The short answer: Yes. Not only are sound signals such as foghorns required by federal and international laws, but they are an important navigational and safety tool. Horns can warn boats away from ships, structures and areas where they might run aground. And mariners can use the sounds along with their charts to navigate when their view is impaired by fog, smoke and heavy rain.   

Westcott isn’t surprised that people are sometimes bothered by the noises. Foghorns are intentionally loud. Foghorns on a 200-meter-long (nearly 656 feet) ship must be loud enough to be heard two nautical miles away. Fog can reduce the range of the horns, he said. But he says the annoyance usually fades once people learn the importance of the sound signals. 

“It’s like when a train blows its horn when it goes through a busy town,” Westcott said. “We understand this is to keep people safe. That’s what ships are doing.” 

Source: U.S. Coast Guard

Sound Signal Intensity

Vessel length in meters Audibility range in nautical miles
200 or more 2
75-200 1.5
20-75 1
Less than 70  0.5

What else are those horns saying? 

There is a lot of information packaged into the blast of a foghorn, which blows every two minutes when vision is impaired by fog, smoke or heavy rain. Even to the untrained ear, the message is clear: “Get out of the way.” But a mariner hears more. 

The type of sound signal can indicate if a ship is underway, stopped, has restricted maneuverability, is being towed or is aground or at anchor. And the unique blasts of horns and sirens on fixed points can help mariners navigate. 

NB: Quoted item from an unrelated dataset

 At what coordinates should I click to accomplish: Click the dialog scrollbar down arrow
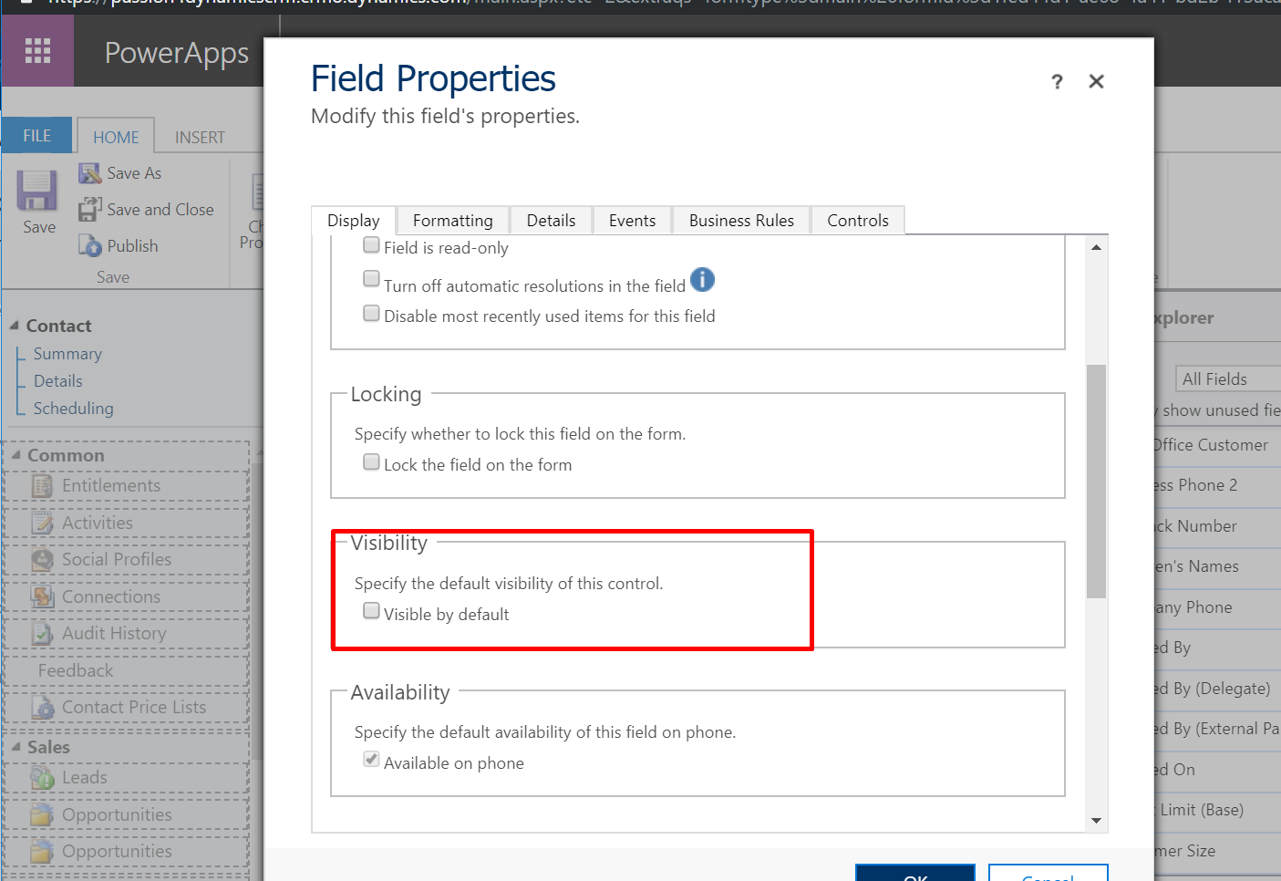[1096, 821]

For example, a boat approaching the Tacoma Narrows Bridge in the fog might not see the massive spans, but it will hear the horns. Both bridges have foghorns at each end and all four emit a unique blast sequence. Mariners can determine their location in relation to the bridges by using their charts and a Coast Guard-published reference manual called the Light List, which includes the blast sequence of every fixed-location foghorn.

Source: U.S. Coast Guard

What do the Sound Signals Mean?

Sound signal The vessel is…
1 prolonged blast at intervals of no more than 2 minutes A power-driven vessel making its way through the water.
2 prolonged blasts (2 seconds in between) at intervals of no more than 2 minutes A power-driven vessel underway but stopped.
1 prolonged blast followed by two short blasts at intervals of no more than 2 minutes 

Not under command, is restricted in her ability to maneuver, constrained by her draft, sailing, engaged in fishing or towing or pushing another vessel. 

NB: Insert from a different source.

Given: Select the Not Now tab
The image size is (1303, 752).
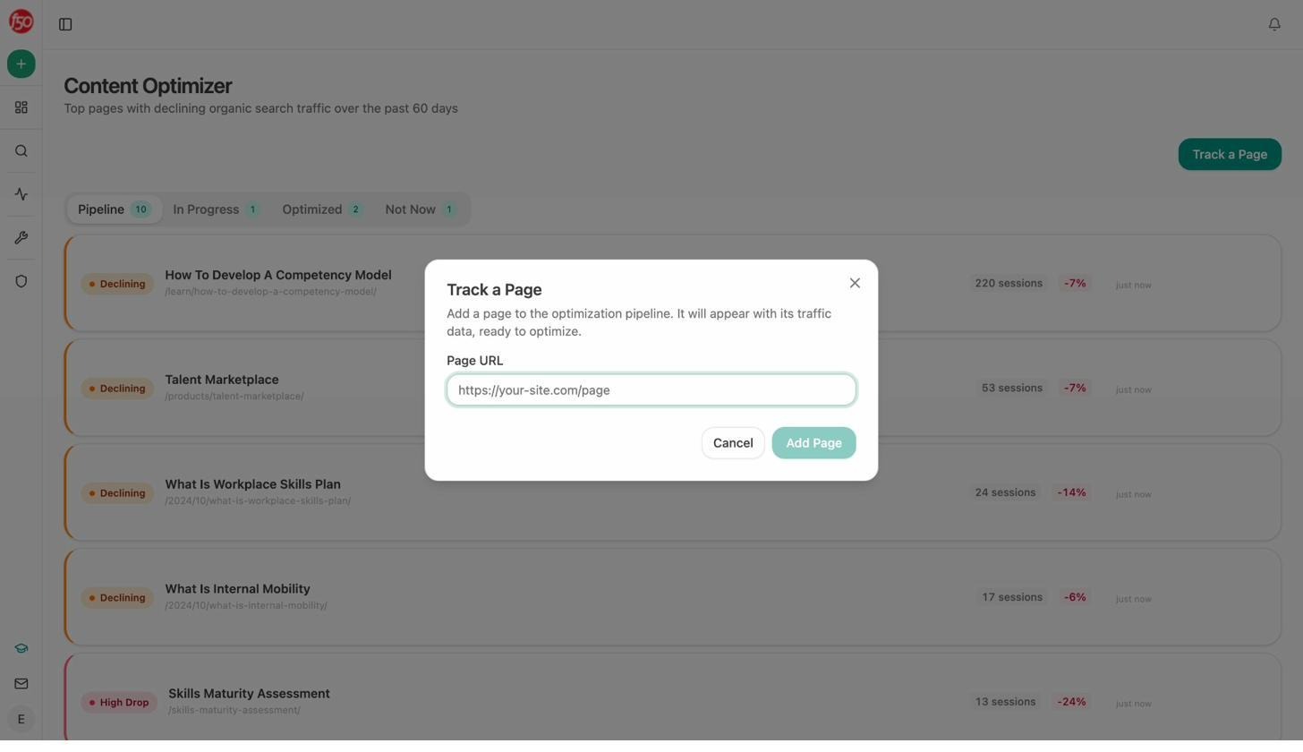Looking at the screenshot, I should pyautogui.click(x=420, y=209).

At anchor and either engaged in fishing or restricted in her ability to maneuver. 

1 prolonged blast followed by three short blasts at intervals of no more than 2 minutes  Manned but being towed. 
Bell ringing for 5 seconds in intervals of no more than 1 minute (Sometimes followed by a 5 second gong) At anchor. If the vessel is 100 meters or longer, the bell will ring at the forward end of the ship and it will be followed by a gong sounding for five seconds in the aft. 
3 separate bell strokes, 5 seconds of bell ringing, 3 separate bells strokes in intervals of no more than 1 minute (Sometimes followed by a 5-second gong and a whistle) Aground. If the vessel is 100 meters or longer, the bell will ring at forward end and it will be followed by a gong sounding for five seconds in the aft of the ship. The vessel may also sound a whistle. 
4 short blasts following one of the previous sound signals  A pilot vessel engaged in pilotage duty. 

Could Tacoma Narrows foghorns turn down the volume? 

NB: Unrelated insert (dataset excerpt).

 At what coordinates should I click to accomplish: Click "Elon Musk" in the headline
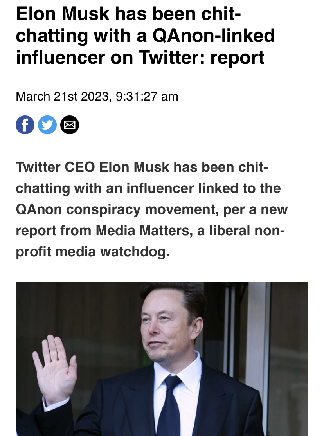click(63, 14)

The foghorns on the Tacoma Narrows Bridge are required to cast sound that can be heard for 0.5 mile, but the sound can echo off the steep shoreline slopes. The Washington State Department of Transportation (WSDOT) has heard complaints from the community and is working with the Coast Guard to reduce the sound.  

“It’s a balance between getting them so they are not so annoying, but still audible enough because they are an important safety measure,” said WSDOT spokesperson Cara Mitchell. 

That, essentially, is the other unwritten message carried across the water by those deep foghorn tones. Not only do these sound signals keep people safe, but they are helping avoid the environmental devastation of a shipwreck. 

“We recognize there is an inconvenience of noise, but it is an important layer of protection,” Paulsen said. “It is prudent to have redundancy.”